Grupos de mães


Há uns posts atrás falei de um grupo de amigas que conheci durante o meu curso de Hypnobirthing em Brisbane em 2012. 

As nossas noites de 5feira tornaram-se um ritual de amizade, cumplicidade e aprendizagem. Sessões de 4h, durante 4 semanas num ambiente fantástico e tranquilo.  Como referi anteriormente, fomos os primeiros dos nossos amigos aqui em Brisbane a esperar um bebé e estávamos completamente sozinhos nesta aventura.

Este grupo de pais que conhecemos durante o curso estavam também todos a espera do primeiro bebé. A nossa forma de estar, a nossa filosofia de parto, o nosso estado de espírito era o mesmo, e as circunstancias que nos levaram ali também. 

Na Austrália, quando se tem um bebé, é normal fazer-se parte de um grupo de mães.

No centro de saúde local, após a primeira consulta do bebé por volta das 6-8 semanas, surge a pergunta pelo pessoal médico - enfermeiras, parteiras ou médico de família – se quer fazer parte do grupo de mães da sua localidade.

Estas mães tiveram todas bebés na mesma altura, dentro do mesmo mês, e vão-se encontrar de início numa sala do posto de saúde, e depois as amizades começam a formar-se, as similaridades encontram-se e o grupo muda-se para o parque, para um jardim, para casa umas das outras e muitas vezes encontram-se amigos para uma vida. 

No meu caso as similaridades foram bem mais que termos acabado de ter um bebé pela primeira vez. Tínhamos todas a mesma forma de estar, procuramos apoio para teremos um parto tranquilo e aprendemos Hypnobirthing  juntas.

Ainda estávamos todas a meio da gravidez, partilhámos estas últimas semanas juntas e esperámos pela hora do nascimento de cada bebé ansiosas e curiosas para saber se tudo o que tínhamos aprendido tinha resultado.

10 experiências diferentes, 10 mães diferentes e 10 bebés que tiveram cada um a sua maneira de vir ao mundo, mas o Hypnobirthing funcionou e deu-nos o bem estar e a calma que nos tanto esperávamos. 

Passaram quase 6 anos (update March 2018) que nos encontrámos pela primeira vez – costumamos ter um jantar de aniversário porque ninguém se esquece daquela primeira sessão de Hypnobirthing – e continuamos a nos encontrar e falar regularmente. Já não há os encontros marcados como no inicio, mas há os encontros e os telefonemas espontâneos, de amigas de longa data. Os nossos filhos, primeiros, segundos e terceiros (já temos 3 “fornadas” de hypnobabies) brincam desde sempre, mas isto nem é o mais importante. 

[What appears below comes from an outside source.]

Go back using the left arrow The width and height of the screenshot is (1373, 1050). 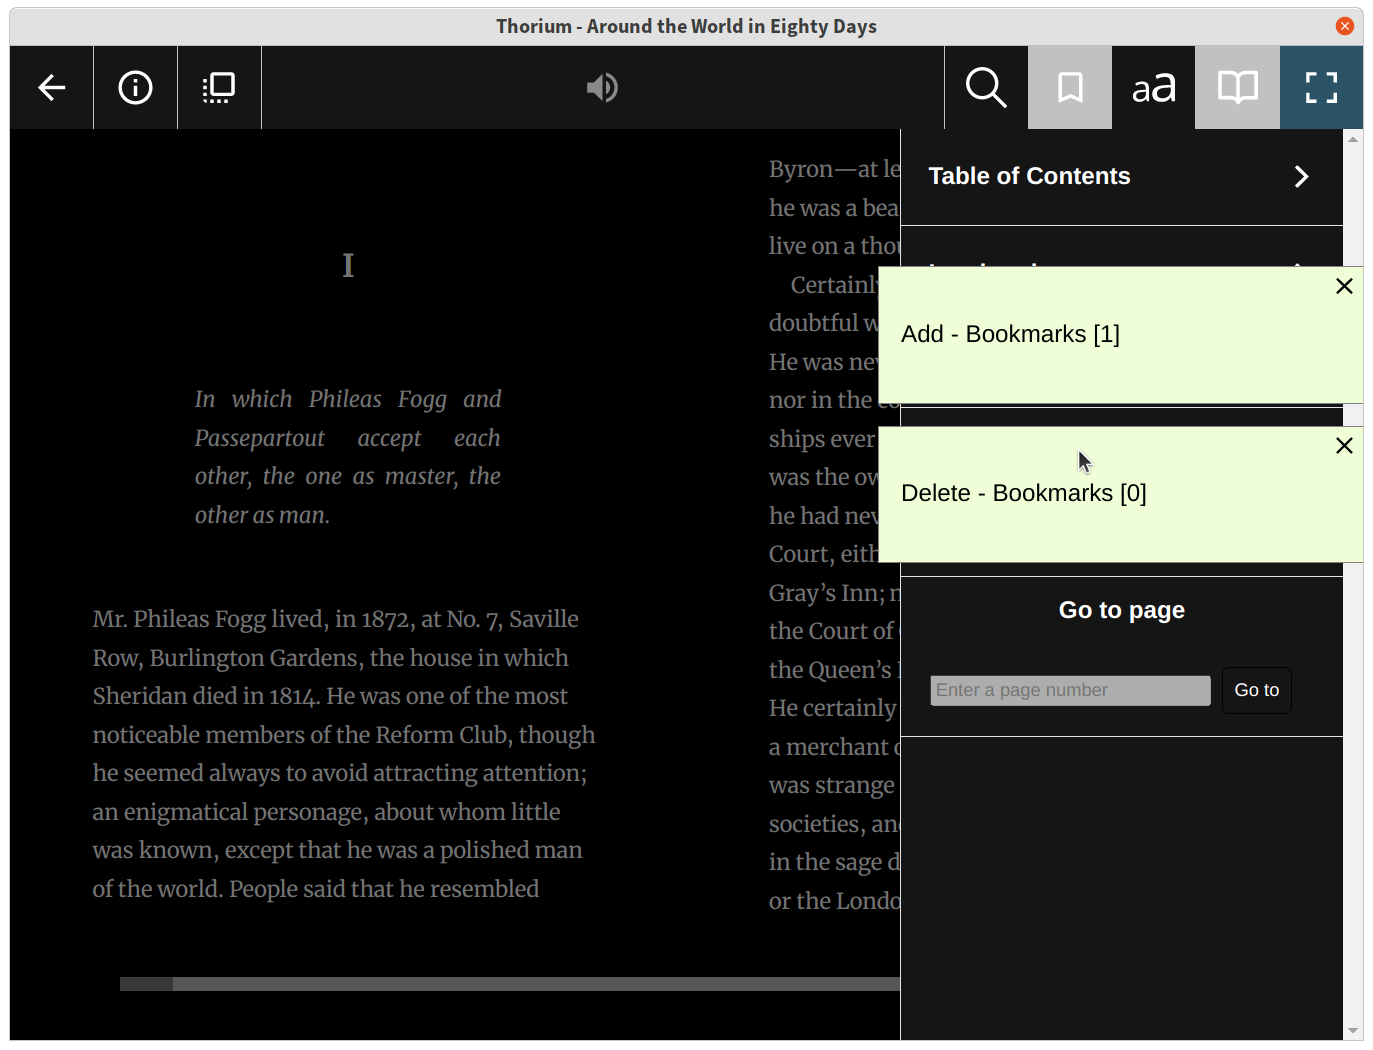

O importante foi ter apoio.  Foi poder criar um grupo secreto no facebook e poder perguntar que raio é um cócó verde às 4 da manha e ter 5 ou 6 respostas na hora.

Foi perguntar como se usa a bomba xpto, qual o melhor pediatra ou qual o quiropráta que é especializado em bebés, ou porque é que o cabelo ainda esta a cair e entupir o ralo do chuveiro. Perguntas fúteis, perguntas importantes, desabafos e gargalhadas, e centenas de fotografias dos nossos bebés foram partilhadas.

Estivemos sempre juntas. 

Não houve isolamento numa altura tão importante como a de ter acabado de ter um bebé pela primeira vez.

A depressão pós parto atinge em média 1/10 mães. Nós escápamos à estatística!

Em 21 bebés (10 + 9 + 2 até agora!) não houve casos de depressão pôs parto, e não foi por acaso. 

Há imensos estudos e investigação sobre a ligação entre o resultado final do parto e depressão pós parto e stress pós traumático. 

Nós tivemos partos positivos, com resultados todos muito diferentes - nascimentos “by the book”, emergências, pélvicos, nascimentos no carro a caminho da maternidade, nascimentos em casa - mas o mais importante foi sentirmo-nos no poder da situação, estávamos informadas, preparadas e aceitamos e lidamos com o percurso de cada nascimento com controlo e tranquilidade.

Isto é hypnobirthing!

Sei que não é prática corrente do Serviço Nacional de Saúde, de colocar as mães em contacto umas com as outras, mas podem-no fazer particularmente, e é tão fácil com social media nos dias de hoje.

Se fizerem um curso pre parto, tentem criar um grupo para se poderem apoiar umas às outras quando os bebés chegarem.  É tão importante ter este apoio de quem esta a passar por tudo ao mesmo tempo.

Sim, é óptimo ter os amigos e familiares por perto, mas estes não estão a sentir na pele o que vocês estão a sentir naquele momento.

Fica aqui uma sugestão e a minha experiência de um grupo de mães que se fizeram amigas para a vida.